As far as cost goes TI and Microchip have some low power offerings where $20 for this forth chip or $12 for a propeller minus the cost of a cheap low power competitor means you can afford a larger battery in the budget. Or you could afford more "whatever" in another part of the design.
Forth is a decent embedded language because you kind of edit your source as a REPL loop, and snapshot the environment, kind of? I'm talking about classical Forth which I haven't used in a long time not the new wave stuff as linked to today. Also another nice thing about FORTH is it upshifts and downshifts in abstraction level VERY fluidly. If I had to write a I2C interface to a device and I could select any language, FORTH would certainly be the easiest / most fun. So first you write a forth word(s) to control an I2C clock pin, and the data pin. Then you write a word that speaks very basic I2C out goes a byte in comes a byte by toggling the pins appropriately. Then a word that lives on top that speaks the I2C logical protocol of addressing and bus contention and enumeration and whatever. Then a word that uses the below stuff to talk to a I2C A/D converter chip, in a generic sense. Then a word that talks to a specific A/D converter at a specific address and scales its output so decimal 1024 means +3.15 analog volts or 72.1 degrees F something. Then...

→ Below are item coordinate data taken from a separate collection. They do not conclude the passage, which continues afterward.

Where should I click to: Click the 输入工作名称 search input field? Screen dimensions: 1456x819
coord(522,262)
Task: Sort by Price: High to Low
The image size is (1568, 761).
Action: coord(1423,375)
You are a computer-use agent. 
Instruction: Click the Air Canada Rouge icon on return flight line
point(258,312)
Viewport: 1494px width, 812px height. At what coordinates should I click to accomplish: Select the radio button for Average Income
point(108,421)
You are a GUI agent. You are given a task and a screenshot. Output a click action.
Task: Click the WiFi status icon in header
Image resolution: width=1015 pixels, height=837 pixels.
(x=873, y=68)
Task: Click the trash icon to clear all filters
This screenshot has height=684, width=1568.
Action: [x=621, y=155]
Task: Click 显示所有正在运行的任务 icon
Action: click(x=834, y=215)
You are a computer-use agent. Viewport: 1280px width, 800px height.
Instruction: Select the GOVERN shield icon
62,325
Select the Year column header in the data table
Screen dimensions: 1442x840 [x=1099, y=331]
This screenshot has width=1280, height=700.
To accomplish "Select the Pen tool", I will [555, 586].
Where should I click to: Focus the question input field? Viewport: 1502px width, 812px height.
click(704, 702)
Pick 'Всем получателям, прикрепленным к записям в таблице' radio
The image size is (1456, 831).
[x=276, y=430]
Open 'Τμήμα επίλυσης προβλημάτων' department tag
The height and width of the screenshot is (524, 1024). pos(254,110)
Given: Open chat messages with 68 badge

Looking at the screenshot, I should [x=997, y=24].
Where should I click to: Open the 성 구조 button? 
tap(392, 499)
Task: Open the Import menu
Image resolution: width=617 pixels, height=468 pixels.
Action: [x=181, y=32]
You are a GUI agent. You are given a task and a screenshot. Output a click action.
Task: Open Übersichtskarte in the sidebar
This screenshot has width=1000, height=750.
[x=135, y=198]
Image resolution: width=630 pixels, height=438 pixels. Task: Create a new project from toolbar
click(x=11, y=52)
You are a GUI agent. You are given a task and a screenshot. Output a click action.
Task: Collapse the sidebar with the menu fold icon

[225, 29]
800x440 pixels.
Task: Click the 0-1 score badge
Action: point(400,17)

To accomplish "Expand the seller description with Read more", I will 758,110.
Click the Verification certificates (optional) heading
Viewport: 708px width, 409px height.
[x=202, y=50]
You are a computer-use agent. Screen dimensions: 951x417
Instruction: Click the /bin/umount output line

That brings up another interesting aspect of FORTH and this hardware, if you are familiar with the Propeller chip this is like a 144 cog prop, sorta. So that's one interesting way to structure separate blocks of code, run each block on separate hardware...
This isn't going to go over very well with the HN communities interest in scalability, but much like the prop, if you have N cores/cogs/cpus on chip it scales real nice up to N and then doesn't do so well at N+1. Of course you can probably organize your program to separate at hardware, so unless you have 145 peripherals (or 9 for the prop) you'd be OK. Of course that enforces a certain hardware focus and demand for a device driver oriented architecture as a tradeoff, so its hardly the universal silver bullet.
I would not suggest writing an embedded webserver that serves each page or server process from a separate piece of hardware. On the other hand writing an embedded webserver that uses one dedicated core/cpu/cog per ethernet port sounds pretty reasonable, assuming you haven't already used up all your hardware.
On the other hand if you wrote a thermostat in FORTH on a multiprocessor chip like this, you'd probably have one processor do nothing but read the HEAT/COOL/OFF switch and update the internal shared memory state of the device, and spend most of its time in low power sleep mode. To say this would be easy to test and troubleshoot would be an understatement, there's only 3 states plus maybe "switch is broken so set alert mode and default to off" or something. And another CPU that completely separately does nothing but read a temp sensor and update internal shared state periodically and spends most of its time sleeping. Repeat until you're done. With a single processor system it depends on your chosen flavor of syntactic sugar (if any) but it would be much more of an ordered list, OK now we look and see if a button was pressed, then read the temp sensor, then update the screen, then... A long schedule or to do list. Or you can use syntactic sugar to program it differently, but fundamentally the processor will still do it that way, although probably a little slower.